(Fotos: Reprodução)
Manaus (AM) – Passado um ano da morte da jovem assassinada aos 18 anos e grávida de oito meses, Debora Alves, familiares e amigos se uniram em um ato de protesto, nesta segunda-feira (29), no calçadão da Ponta Negra. Paula, mãe da jovem Debora, pede justiça e pede que Gil Romero seja julgado por um juri popular.
Conforme os familiares, mesmo tendo confessado que matou, cortou a barriga da jovem com uma faca, e ainda assassinou o bebê Arthur Vinícius, Gil Romero ainda não foi julgado, portanto, não teve a sentença condenatória pelo crime bárbaro que cometeu junto a um comparsa, José Nilson Azevedo da Silva, mais conhecido como ‘Nego’.
“Nós viemos fazer essa homenagem para Débora e Arthur. Viemos também pedir da Justiça para que esse homem seja julgado, condenado, e que ele não venha a sair e fazer isso com outras pessoas, outras vítimas. Peço que as autoridades olhem para nós. Não queremos vingança, só queremos justiça. Quero justiça pela minha filha e pelo meu neto, para que eles descansem em paz”, disse Paula Cristina.
O crime
O corpo de Débora foi encontrado por uma equipe da DEHS em uma área de mata no Mauazinho, zona Leste, após Nego indicar o local do cadáver, do dia 30 de julho, do ano de 2023. A jovem desapareceu no dia 29 de julho.
Debora Alves foi ao encontro do pai do filho dela, Gil Romero Machado Batista, que se envolveu com Débora quando ela ainda tinha 17 anos. Debora foi estrangulada e teve o corpo queimado com óleo quente e outra substância inflamável, segundo a perícia.

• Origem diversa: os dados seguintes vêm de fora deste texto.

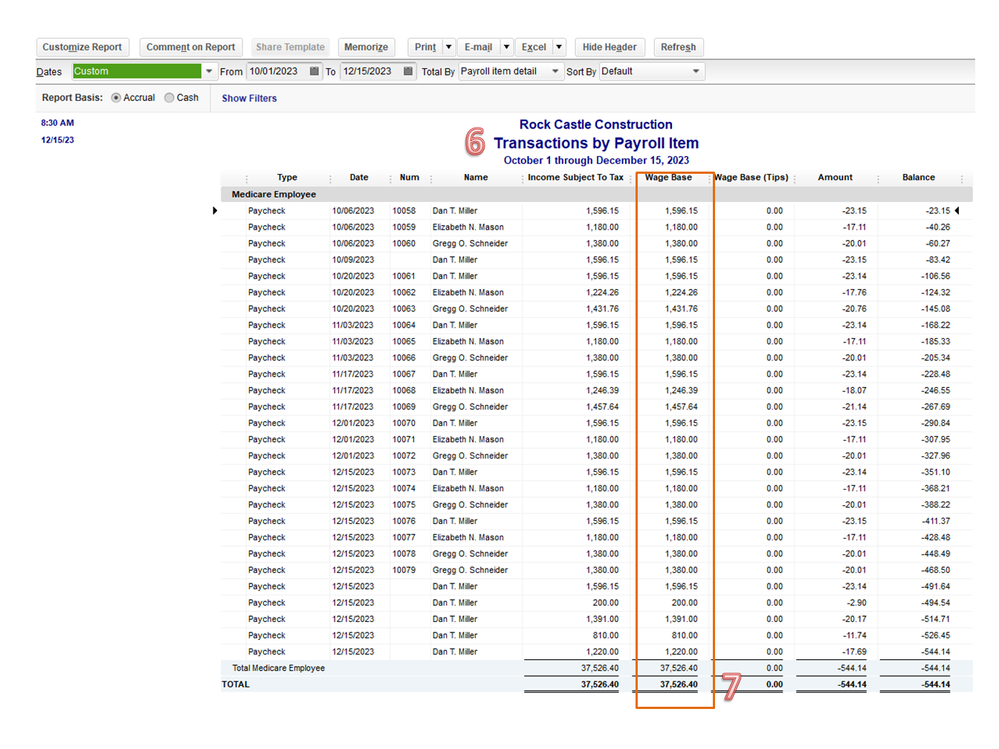Click the arrow marker right of the -23.15 balance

Uma audiência de instrução foi realizada no 14 de novembro do ano passado, na 2.ª Vara do Tribunal do Júri da Comarca de Manaus relativa à Ação Penal n.º 0565678-11.2023.8.04.0001, que ele responde pelos homicídios.
A audiência foi presidida pelo juiz de direito James Oliveira dos Santos, que iniciou às 09h55 e foi concluída às 13h50, por videoconferência a partir do Centro de Detenção Provisória (CDPM 1), onde se encontram em prisão preventiva. Em 14 de maio, a Justiça divulgou que os dois criminosos serão julgados por duplo homicídio qualificado, aborto provocado do bebê de Débora, e também por ocultação de cadáver.
Se transitada em julgado a decisão, a ação será concluída para ser julgada, podendo ser pautada a sessão de julgamento Popular.